Also, why is it necessary to do block sorting at the filesystem level? The
block layer does that.
> + NULL, 1, &blocks_done);
> +
> + goto done;
> + }
> + brelse(prev_bh);
> + }
> +
> + /* Either random read, or sequential detection failed above.
> + * We always prefetch the next indirect block in this case
> + * whenever possible.
> + * This is because for random reads of size ~512KB, there is
> + * >12% chance that a read will span two indirect blocks.
> + */
> + *err = ext3_read_indblocks_sync(sb, ind_blocks,
> + (max_read >= 2) ? 2 : 1,
> + first_bh, 0, &blocks_done);
> + if (*err)
> + goto out;
> + }
> +
> +done:
> + /* Reader: pointers */
> + if (!verify_chain(chain, &chain[depth - 2])) {
> + brelse(first_bh);
> + goto changed;
> + }
> + add_chain(&chain[depth - 1], first_bh,
> + (__le32 *)first_bh->b_data + offsets[depth - 1]);
> + /* Reader: end */
> + if (!chain[depth - 1].key)
> + goto out;
> +
> + BUG_ON(!buffer_uptodate(first_bh));
> + return NULL;
> +
> +changed:
> + *err = -EAGAIN;
> + goto out;
> +failure:
> + *err = -EIO;
> +out:
> + if (*err) {
> + ext3_debug("Error %d reading indirect blocks\n", *err);
> + return &chain[depth - 2];
> + } else
> + return &chain[depth - 1];
> +}
I'm wondering about the interaction between this code and the
buffer_boundary() logic. I guess we should disable the buffer_boundary()

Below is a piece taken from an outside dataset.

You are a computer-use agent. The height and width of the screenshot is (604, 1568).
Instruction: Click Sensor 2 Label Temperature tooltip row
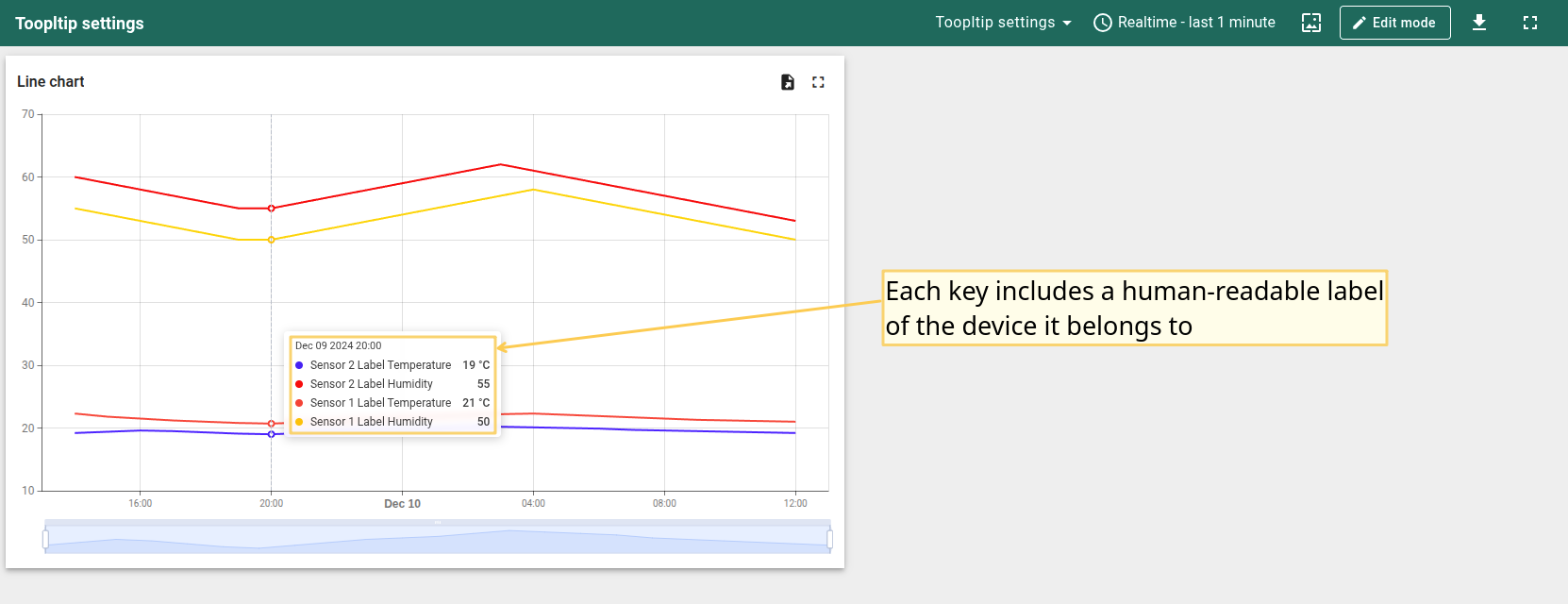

handling when this code is in effect. Have you reviewed and tested that
aspect?
> @@ -1692,6 +1699,13 @@ static int ext3_fill_super (struct super
> }
> sbi->s_frags_per_block = 1;
> sbi->s_blocks_per_group = le32_to_cpu(es->s_blocks_per_group);
> + if (test_opt(sb, METACLUSTER)) {
> + sbi->s_nonmc_blocks_per_group = sbi->s_blocks_per_group -
> + sbi->s_blocks_per_group / 12;
> + sbi->s_nonmc_blocks_per_group &= ~7;
> + } else
> + sbi->s_nonmc_blocks_per_group = sbi->s_blocks_per_group;
> +
hm, magic numbers.
> + sbi->s_bginfo = kmalloc(sbi->s_groups_count *
> + sizeof(*sbi->s_bginfo), GFP_KERNEL);
> + if (!sbi->s_bginfo) {
> + printk(KERN_ERR "EXT3-fs: not enough memory\n");
> + goto failed_mount3;
> + }
> + for (i = 0; i < sbi->s_groups_count; i++)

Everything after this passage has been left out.